I am sure that people here are familiar with that assessment made about the spread of information via Twitter, where actually an inaccurate or completely untrue Twitter posts had a far higher reach than the true posts. This is simply one of the many similar examples.

I think that our societies and our world are in a big trouble. Of course, it is a kind of trouble that needs to be addressed in a creative way; it needs to be addressed without forgetting how important is to not limit the freedom of speech while trying to regulate the freedom of reach.

However, I think that letting it go and simply preaching for freedom in front of such disastrous waves of lies and untruthfulness is not the answer. I don’t have the answer, because I had the answer may be I would have won myself a Nobel Prize, but I don’t have it. That’s why I am very happy that journalists were awarded the Nobel prizes and I am really respectful towards all of those who respect themselves and their mission and fight for the truth all the way, facing even brutal and dangerous regimes.

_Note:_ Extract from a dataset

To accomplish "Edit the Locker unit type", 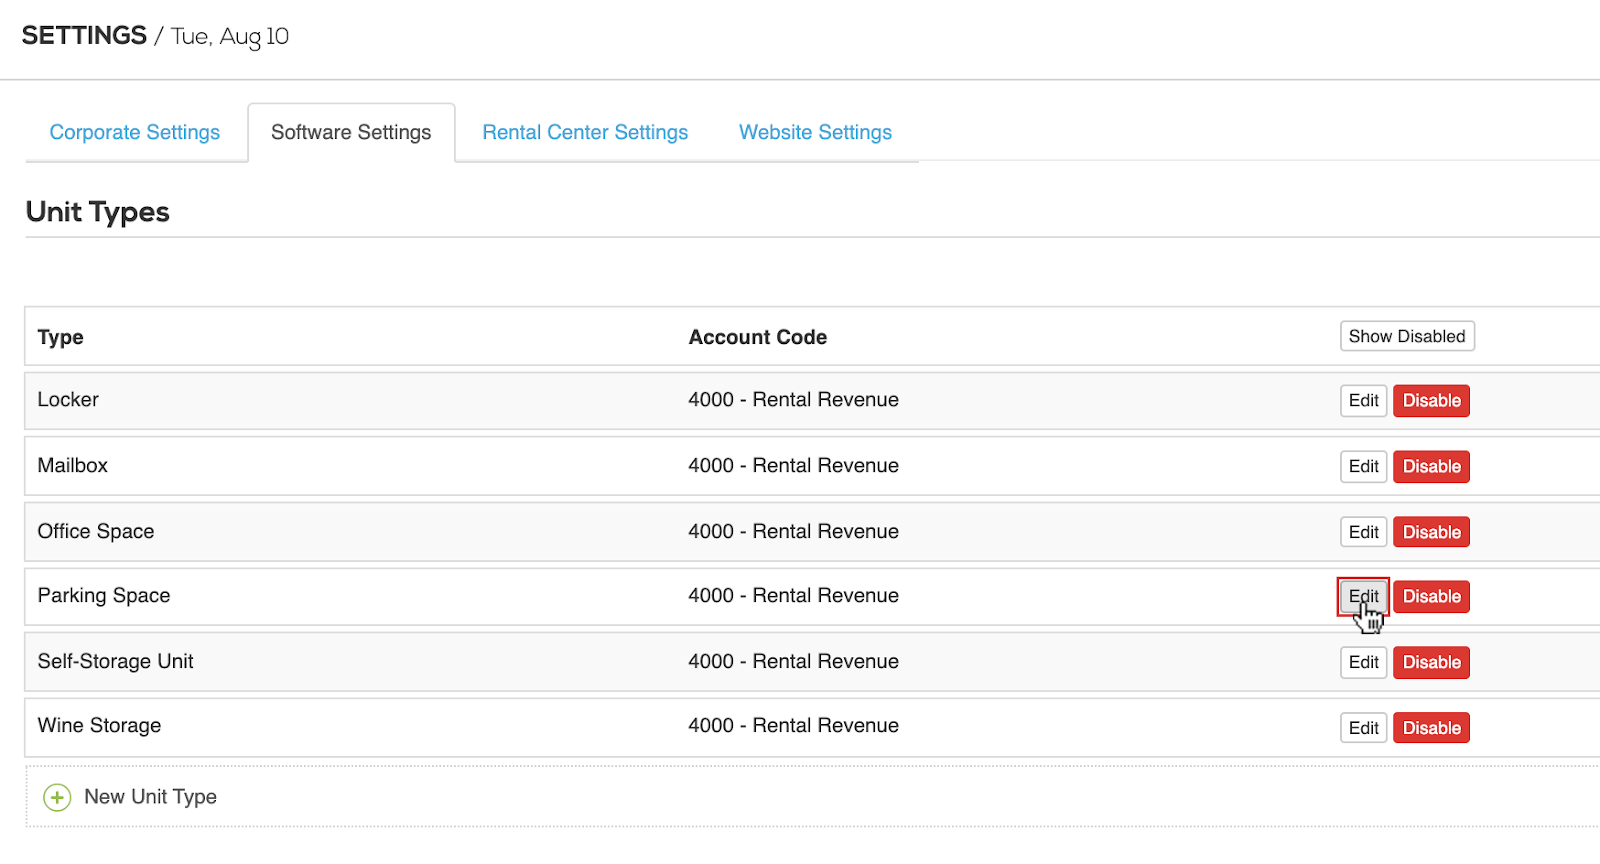I will point(1363,400).
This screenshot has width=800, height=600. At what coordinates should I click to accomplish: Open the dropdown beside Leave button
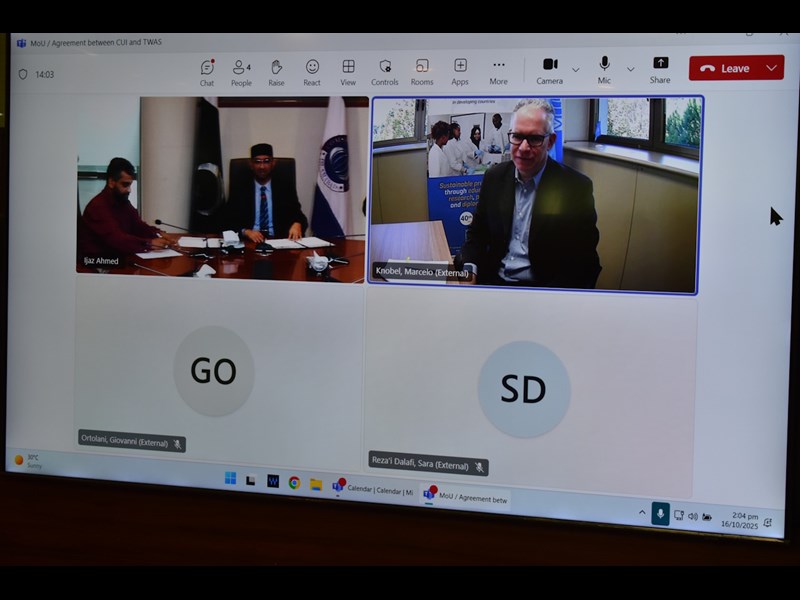click(x=771, y=68)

But, frankly I am not optimistic about what is going on and I don’t really understand why the TV broadcasters or the newspapers have to be regulated and they are actually regulated, while the online media cannot be regulated. Of course, I listen and I hear clear and loud that there is a so-called self-regulation, but I am not sure that self-regulation is the answer vis-à-vis the speed, because the speed is beyond the limits of imagination of human beings, when it comes to the volume that need to be processed to keep reaching out or the need to just be clicked and be the first let people know about something in a competitive way. This is not about a day, but it is about one second and it is really devastating for the integrity of the truth and the integrity of the media itself.

Without having the answers for all of these, I will stop here, because I think I said enough for me to be again attacked. So I don’t need to say anymore. Thank you!